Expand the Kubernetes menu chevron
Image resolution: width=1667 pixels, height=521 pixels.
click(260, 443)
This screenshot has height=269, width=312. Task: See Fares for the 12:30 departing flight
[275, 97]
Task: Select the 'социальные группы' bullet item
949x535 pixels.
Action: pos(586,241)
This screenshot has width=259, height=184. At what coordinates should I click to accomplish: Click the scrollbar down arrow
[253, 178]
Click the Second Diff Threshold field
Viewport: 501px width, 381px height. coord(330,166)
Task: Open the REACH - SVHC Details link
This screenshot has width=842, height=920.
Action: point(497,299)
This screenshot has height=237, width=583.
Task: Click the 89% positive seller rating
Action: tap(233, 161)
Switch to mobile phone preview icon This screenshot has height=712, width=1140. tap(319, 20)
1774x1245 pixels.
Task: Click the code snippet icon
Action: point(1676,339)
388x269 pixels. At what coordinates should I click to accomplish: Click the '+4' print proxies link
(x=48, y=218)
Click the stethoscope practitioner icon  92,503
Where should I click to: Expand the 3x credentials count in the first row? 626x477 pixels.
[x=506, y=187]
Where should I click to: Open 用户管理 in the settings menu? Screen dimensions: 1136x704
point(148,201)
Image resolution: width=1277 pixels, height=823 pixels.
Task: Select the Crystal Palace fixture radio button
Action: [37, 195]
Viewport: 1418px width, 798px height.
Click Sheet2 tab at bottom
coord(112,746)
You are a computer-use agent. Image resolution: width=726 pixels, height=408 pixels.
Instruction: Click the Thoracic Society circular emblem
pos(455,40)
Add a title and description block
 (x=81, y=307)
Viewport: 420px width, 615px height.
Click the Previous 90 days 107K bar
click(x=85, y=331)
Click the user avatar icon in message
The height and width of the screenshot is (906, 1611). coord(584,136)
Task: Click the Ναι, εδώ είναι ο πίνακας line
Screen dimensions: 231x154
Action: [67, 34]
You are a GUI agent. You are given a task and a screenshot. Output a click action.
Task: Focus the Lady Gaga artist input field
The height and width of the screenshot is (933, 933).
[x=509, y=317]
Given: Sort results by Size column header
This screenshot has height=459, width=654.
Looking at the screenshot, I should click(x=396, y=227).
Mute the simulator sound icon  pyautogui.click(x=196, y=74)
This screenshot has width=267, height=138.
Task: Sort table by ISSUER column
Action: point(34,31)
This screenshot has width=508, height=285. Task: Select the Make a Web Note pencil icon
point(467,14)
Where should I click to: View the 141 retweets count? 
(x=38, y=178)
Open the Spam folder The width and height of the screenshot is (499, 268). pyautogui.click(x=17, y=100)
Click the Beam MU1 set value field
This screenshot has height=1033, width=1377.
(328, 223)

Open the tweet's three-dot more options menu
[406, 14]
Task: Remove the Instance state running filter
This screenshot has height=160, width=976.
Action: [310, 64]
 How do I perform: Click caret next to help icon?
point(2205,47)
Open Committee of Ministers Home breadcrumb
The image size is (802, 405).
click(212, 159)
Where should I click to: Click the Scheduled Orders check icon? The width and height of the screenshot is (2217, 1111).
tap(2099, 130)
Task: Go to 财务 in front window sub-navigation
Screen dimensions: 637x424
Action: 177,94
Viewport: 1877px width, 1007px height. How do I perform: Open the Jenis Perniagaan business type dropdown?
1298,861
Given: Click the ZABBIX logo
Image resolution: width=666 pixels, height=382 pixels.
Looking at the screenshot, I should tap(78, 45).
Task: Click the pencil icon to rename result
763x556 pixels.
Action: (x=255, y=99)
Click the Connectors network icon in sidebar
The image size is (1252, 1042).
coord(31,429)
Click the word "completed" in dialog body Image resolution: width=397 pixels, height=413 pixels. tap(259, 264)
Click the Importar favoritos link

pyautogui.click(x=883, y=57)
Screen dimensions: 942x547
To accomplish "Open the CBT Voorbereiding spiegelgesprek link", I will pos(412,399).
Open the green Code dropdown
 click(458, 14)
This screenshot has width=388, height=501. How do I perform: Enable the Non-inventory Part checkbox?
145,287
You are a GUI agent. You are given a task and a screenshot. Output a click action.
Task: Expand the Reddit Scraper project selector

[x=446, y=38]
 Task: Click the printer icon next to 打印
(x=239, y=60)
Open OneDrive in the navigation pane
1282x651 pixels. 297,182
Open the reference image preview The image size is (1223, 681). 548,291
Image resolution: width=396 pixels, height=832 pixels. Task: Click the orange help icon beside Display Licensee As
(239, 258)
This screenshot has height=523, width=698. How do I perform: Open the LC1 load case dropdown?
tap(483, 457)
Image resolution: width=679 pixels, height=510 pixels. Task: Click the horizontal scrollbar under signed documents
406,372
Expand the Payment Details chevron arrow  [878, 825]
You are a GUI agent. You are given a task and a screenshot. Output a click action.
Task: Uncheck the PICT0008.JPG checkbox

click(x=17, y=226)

◆ **Instructions for the task**:
Please recast every line of the rows above as a JSON list of strings, one string per line, with blank lines left out.

◆ **Task answer**:
[
  "Expand the Kubernetes menu chevron",
  "Image resolution: width=1667 pixels, height=521 pixels.",
  "click(260, 443)",
  "This screenshot has height=269, width=312. Task: See Fares for the 12:30 departing flight",
  "[275, 97]",
  "Task: Select the 'социальные группы' bullet item",
  "949x535 pixels.",
  "Action: pos(586,241)",
  "This screenshot has width=259, height=184. At what coordinates should I click to accomplish: Click the scrollbar down arrow",
  "[253, 178]",
  "Click the Second Diff Threshold field",
  "Viewport: 501px width, 381px height. coord(330,166)",
  "Task: Open the REACH - SVHC Details link",
  "This screenshot has width=842, height=920.",
  "Action: point(497,299)",
  "This screenshot has height=237, width=583.",
  "Task: Click the 89% positive seller rating",
  "Action: tap(233, 161)",
  "Switch to mobile phone preview icon This screenshot has height=712, width=1140. tap(319, 20)",
  "1774x1245 pixels.",
  "Task: Click the code snippet icon",
  "Action: point(1676,339)",
  "388x269 pixels. At what coordinates should I click to accomplish: Click the '+4' print proxies link",
  "(x=48, y=218)",
  "Click the stethoscope practitioner icon  92,503",
  "Where should I click to: Expand the 3x credentials count in the first row? 626x477 pixels.",
  "[x=506, y=187]",
  "Where should I click to: Open 用户管理 in the settings menu? Screen dimensions: 1136x704",
  "point(148,201)",
  "Image resolution: width=1277 pixels, height=823 pixels.",
  "Task: Select the Crystal Palace fixture radio button",
  "Action: [37, 195]",
  "Viewport: 1418px width, 798px height.",
  "Click Sheet2 tab at bottom",
  "coord(112,746)",
  "You are a computer-use agent. Image resolution: width=726 pixels, height=408 pixels.",
  "Instruction: Click the Thoracic Society circular emblem",
  "pos(455,40)",
  "Add a title and description block",
  " (x=81, y=307)",
  "Viewport: 420px width, 615px height.",
  "Click the Previous 90 days 107K bar",
  "click(x=85, y=331)",
  "Click the user avatar icon in message",
  "The height and width of the screenshot is (906, 1611). coord(584,136)",
  "Task: Click the Ναι, εδώ είναι ο πίνακας line",
  "Screen dimensions: 231x154",
  "Action: [67, 34]",
  "You are a GUI agent. You are given a task and a screenshot. Output a click action.",
  "Task: Focus the Lady Gaga artist input field",
  "The height and width of the screenshot is (933, 933).",
  "[x=509, y=317]",
  "Given: Sort results by Size column header",
  "This screenshot has height=459, width=654.",
  "Looking at the screenshot, I should click(x=396, y=227).",
  "Mute the simulator sound icon  pyautogui.click(x=196, y=74)",
  "This screenshot has width=267, height=138.",
  "Task: Sort table by ISSUER column",
  "Action: point(34,31)",
  "This screenshot has width=508, height=285. Task: Select the Make a Web Note pencil icon",
  "point(467,14)",
  "Where should I click to: View the 141 retweets count? ",
  "(x=38, y=178)",
  "Open the Spam folder The width and height of the screenshot is (499, 268). pyautogui.click(x=17, y=100)",
  "Click the Beam MU1 set value field",
  "This screenshot has height=1033, width=1377.",
  "(328, 223)",
  "Open the tweet's three-dot more options menu",
  "[406, 14]",
  "Task: Remove the Instance state running filter",
  "This screenshot has height=160, width=976.",
  "Action: [310, 64]",
  " How do I perform: Click caret next to help icon?",
  "point(2205,47)",
  "Open Committee of Ministers Home breadcrumb",
  "The image size is (802, 405).",
  "click(212, 159)",
  "Where should I click to: Click the Scheduled Orders check icon? The width and height of the screenshot is (2217, 1111).",
  "tap(2099, 130)",
  "Task: Go to 财务 in front window sub-navigation",
  "Screen dimensions: 637x424",
  "Action: 177,94",
  "Viewport: 1877px width, 1007px height. How do I perform: Open the Jenis Perniagaan business type dropdown?",
  "1298,861",
  "Given: Click the ZABBIX logo",
  "Image resolution: width=666 pixels, height=382 pixels.",
  "Looking at the screenshot, I should tap(78, 45).",
  "Task: Click the pencil icon to rename result",
  "763x556 pixels.",
  "Action: (x=255, y=99)",
  "Click the Connectors network icon in sidebar",
  "The image size is (1252, 1042).",
  "coord(31,429)",
  "Click the word \"completed\" in dialog body Image resolution: width=397 pixels, height=413 pixels. tap(259, 264)",
  "Click the Importar favoritos link",
  "pyautogui.click(x=883, y=57)",
  "Screen dimensions: 942x547",
  "To accomplish \"Open the CBT Voorbereiding spiegelgesprek link\", I will pos(412,399).",
  "Open the green Code dropdown",
  " click(458, 14)",
  "This screenshot has width=388, height=501. How do I perform: Enable the Non-inventory Part checkbox?",
  "145,287",
  "You are a GUI agent. You are given a task and a screenshot. Output a click action.",
  "Task: Expand the Reddit Scraper project selector",
  "[x=446, y=38]",
  " Task: Click the printer icon next to 打印",
  "(x=239, y=60)",
  "Open OneDrive in the navigation pane",
  "1282x651 pixels. 297,182",
  "Open the reference image preview The image size is (1223, 681). 548,291",
  "Image resolution: width=396 pixels, height=832 pixels. Task: Click the orange help icon beside Display Licensee As",
  "(239, 258)",
  "This screenshot has height=523, width=698. How do I perform: Open the LC1 load case dropdown?",
  "tap(483, 457)",
  "Image resolution: width=679 pixels, height=510 pixels. Task: Click the horizontal scrollbar under signed documents",
  "406,372",
  "Expand the Payment Details chevron arrow  [878, 825]",
  "You are a GUI agent. You are given a task and a screenshot. Output a click action.",
  "Task: Uncheck the PICT0008.JPG checkbox",
  "click(x=17, y=226)"
]